Und auch der niederösterreichische SPÖ-Vorsitzende, Landeshauptfrau-Stellverteter Franz Schnabl, griff das Thema auf und richtete einen "dramatischen Appell" an die ÖVP Niederösterreich: "Holen wir die Kinder raus", so seine Forderung. "Niederösterreich darf nicht zusehen und sich mitschuldig machen. Setzen wir 'gemeinsam' ein Zeichen der Menschlichkeit und geben wir zumindest 100 Kindern eine sichere und menschenwürdige Unterkunft in unserem Bundesland", pochte Schnabl darauf, sich nicht der humanitären Verantwortung zu entziehen.

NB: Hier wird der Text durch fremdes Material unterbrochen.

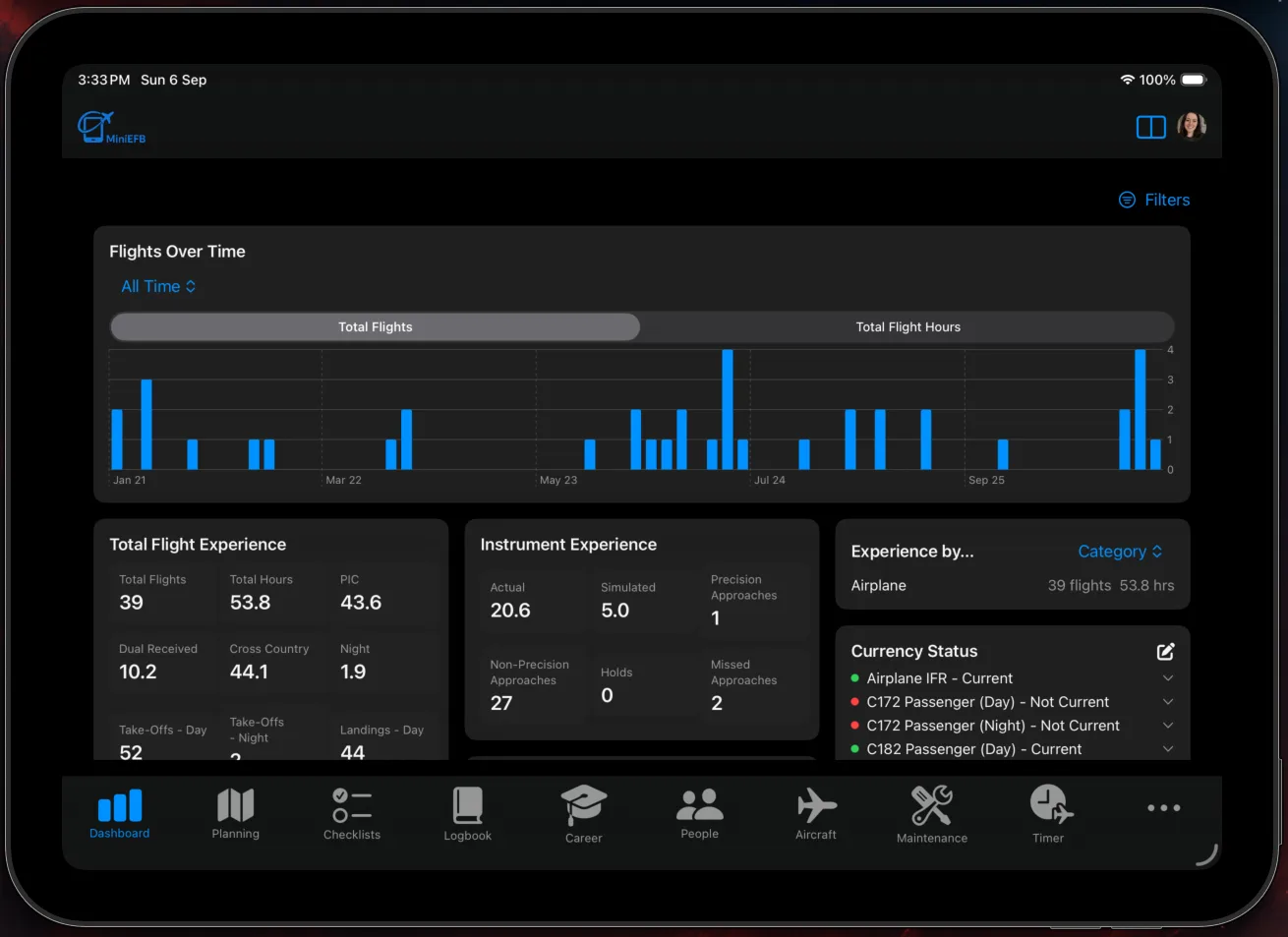Open the Timer tab
This screenshot has height=937, width=1288.
(x=1048, y=814)
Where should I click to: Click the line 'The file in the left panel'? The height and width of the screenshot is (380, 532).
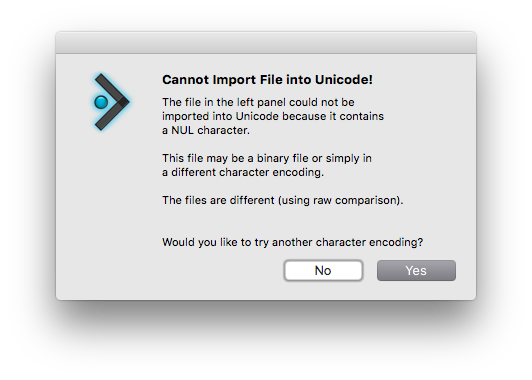tap(258, 102)
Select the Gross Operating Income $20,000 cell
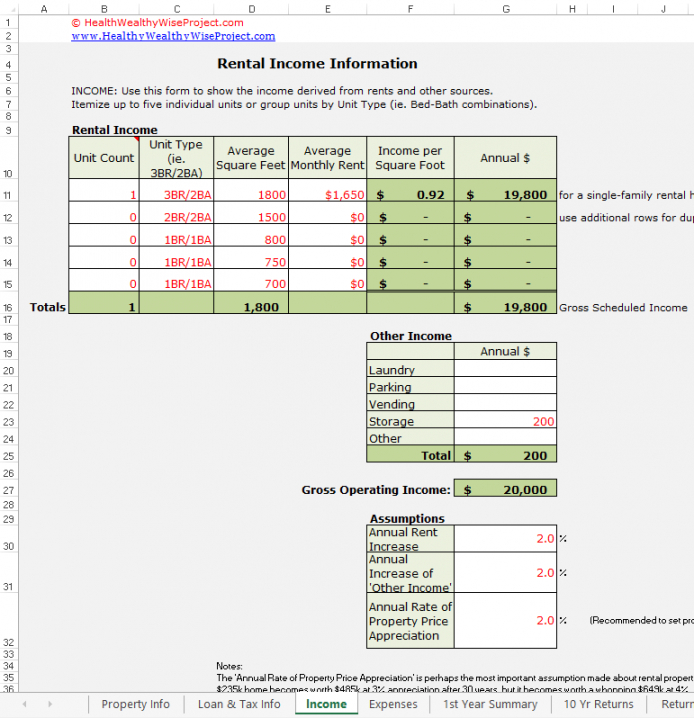The height and width of the screenshot is (718, 694). pos(505,489)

"Wir müssen sie aus dieser Hölle befreien. Die Zelte sind nicht winterfest und nach fürchterlichen Regenfällen liegen die Kinder am kalten, nassen Boden", betonte auch er. Zudem berichteten vor Ort im Einsatz befindliche Ärzte, dass die am häufigsten zu versorgenden Verletzungen Rattenbisse seien, weil Kinder im Schlaf angebissen werden würden", unterstrich Schnabl die Dringlichkeit, kurz vor dem "Fest der Nächstenliebe" auch "Menschenliebe" zu zeigen.